For income up to Rs. 12 lakh, Proprietorship has effectively zero tax under the new regime (Section 115BAC). For higher income levels, Pvt Ltd under Section 115BAA has the lowest entity-level rate at 25.17 per cent. However, when considering both entity tax and distribution tax, LLP and Partnership often have the lowest combined burden because partner profit distribution is completely tax-free.
Is dividend from Pvt Ltd taxed twice?
Yes, in effect. The company pays corporate tax at 25.17 per cent on profits, and then dividends paid from after-tax profits are taxed again in shareholders' hands at their individual slab rates. TDS at 10 per cent applies on dividends exceeding Rs. 5,000. This double taxation is a key disadvantage of the company structure compared to LLP, where profit distribution is single-taxed.
Does the new Income Tax Act 2025 change tax rates for companies?
No. The Income Tax Act 2025 replaces the 1961 Act from AY 2026-27 but does not change the substantive corporate tax rates. Section 115BAA (22 per cent), Section 115BAB (15 per cent), and normal rates (25-30 per cent) continue. The changes are primarily structural — simplified language, fewer sections, consolidated provisions.

Information shown:
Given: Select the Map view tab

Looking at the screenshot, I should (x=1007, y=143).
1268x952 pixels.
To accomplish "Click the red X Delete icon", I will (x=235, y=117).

Task to carry out:
Extend the question-and-answer text on how business structures are taxed, picking up after its last sentence.

Result of this task:
Can a partnership firm claim deductions under Section 80C?
No. Section 80C deductions (life insurance, PPF, ELSS, tuition fees) are available only to individuals and HUFs. Partnership firms and LLPs cannot claim 80C. However, partners as individuals can claim 80C on their personal income from other sources.
What is AMT for LLP and how does it differ from MAT for companies?
Alternate Minimum Tax (AMT) applies to LLPs and partnerships at 18.5 per cent of adjusted total income when regular tax is less than AMT. Minimum Alternate Tax (MAT) applies to companies at 15 per cent of book profits. Companies opting for Section 115BAA are exempt from MAT. LLPs opting for 115BAA equivalent are not available — there is no concessional rate option for LLPs.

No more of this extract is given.